Dalam laman twitter pribadinya, Jumat (28/7/2023), Novel menilai jika impinan KPK tidak bertanggung jawab terhadap polemik penetapan status tersangka tersebut.
Menurutnya, setiap penanganan kasus oleh KPK selalu melalui proses pembahasan bersama dengan pimpinan KPK dan pejabat struktural KPK.
Terlebih jika menyalahkan penyelidik atau penyidik sebagai 'kambing hitam' dalam kasus Operasi Tangkap Tangan (OTT) di Basarnas adalah tindakan yang keliru,.
Novel juga mencermati ketidakhadiran Firli Bahuri yang memilih untuk bermain badminton di Manado, ketika polemik OTT di Basarnas sedang berkembang. Dia juga meragukan apakah tindakan tersebut sesuai dengan tugas dan tanggung jawabnya sebagai Ketua KPK.

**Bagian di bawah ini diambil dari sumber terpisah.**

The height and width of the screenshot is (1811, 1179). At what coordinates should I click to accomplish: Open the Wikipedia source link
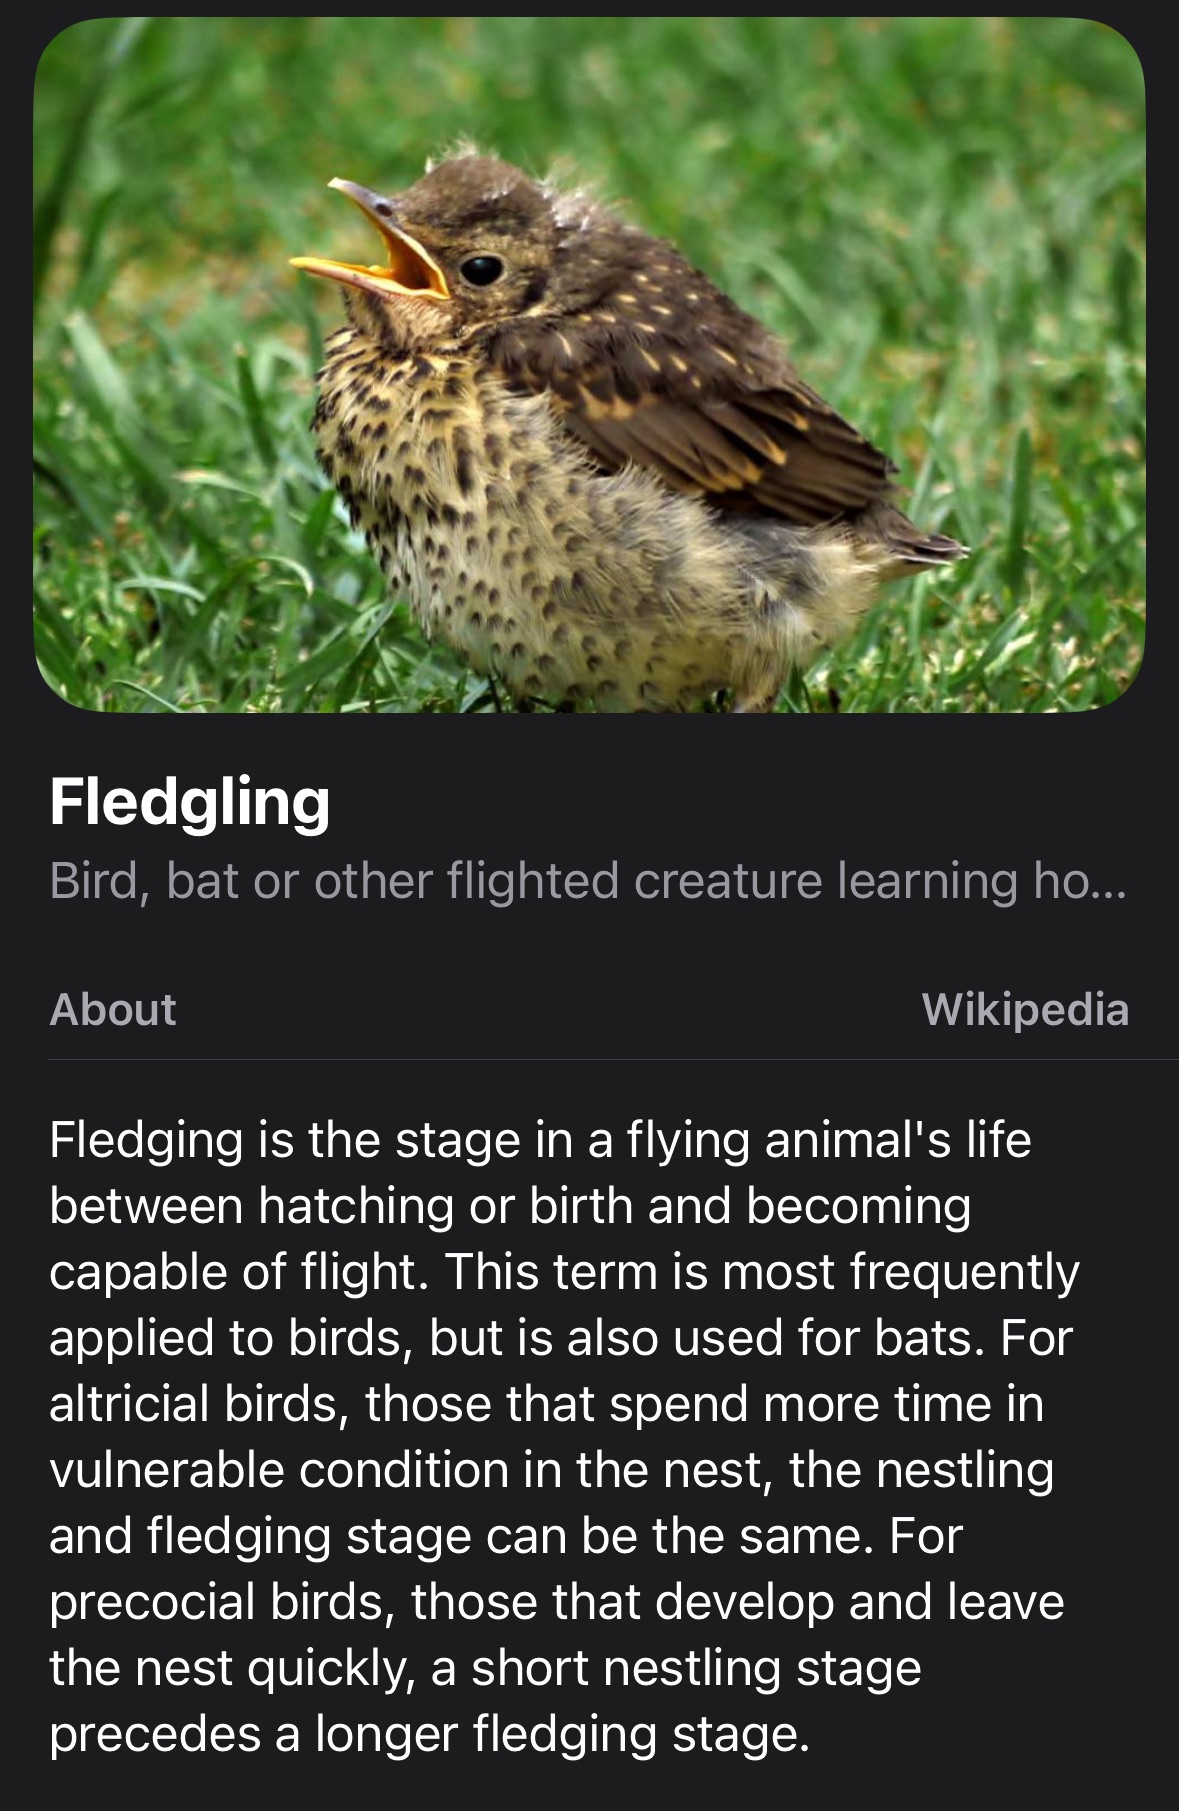[x=1025, y=1009]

Mantan penyidik KPK sekaligus Ketua IM57+Institute, M Praswad Nugraha juga mengeluarkan kritik serupa terhadap pimpinan KPK yang tampaknya menyalahkan tim penyelidik terkait proses tangkap tangan dalam kasus dugaan korupsi di Basarnas.

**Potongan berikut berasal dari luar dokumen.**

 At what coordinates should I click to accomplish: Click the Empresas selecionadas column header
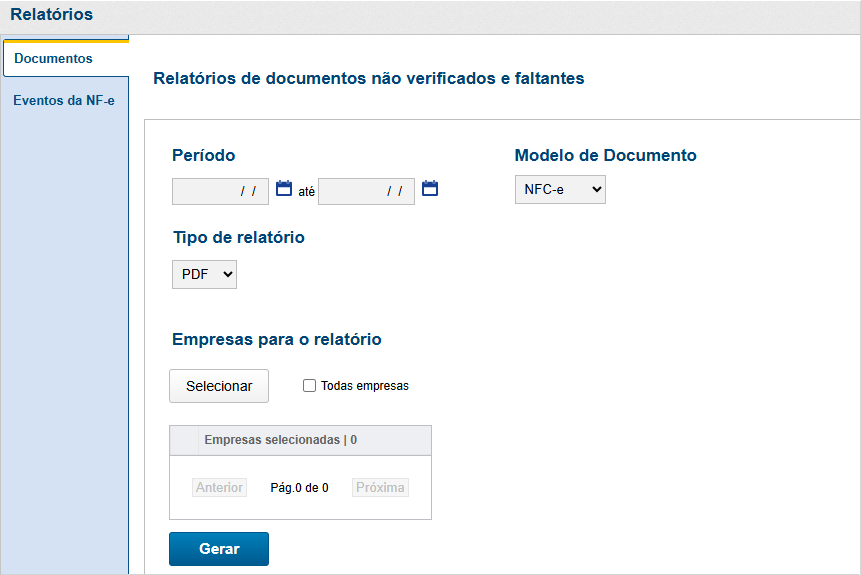(281, 440)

Praswad menegaskan bahwa seluruh alat bukti harus dilaporkan kepada pimpinan KPK dalam mekanisme pengungkapan perkara bersama antara penyelidik, penyidik, penuntut, dan pimpinan KPK.
Praswad menjelaskan, setelah para penyelidik KPK menemukan dua alat bukti, mereka akan melaporkannya kepada pimpinan KPK.
Lalu, berdasarkan bukti tersebut, pimpinan KPK akan melakukan gelar perkara untuk menentukan pihak yang menjadi tersangka. Praswad menekankan bahwa penetapan tersangka sepenuhnya menjadi kewenangan pimpinan KPK itu sendiri.
“Itu bukan kewenangan penyelidik atau penyidik KPK,” ujarnya.
Menurutnya, kekhilafan atau ketidakcermatan dari pimpinan KPK dalam proses penanganan perkara bisa dianggap sebagai penyalahgunaan wewenang, termasuk dalam perbuatan pidana. KPK telah mengakui adanya kekeliruan dalam proses hukum dugaan korupsi di Basarnas dan menyampaikan permohonan maaf atas kekhilafan tersebut.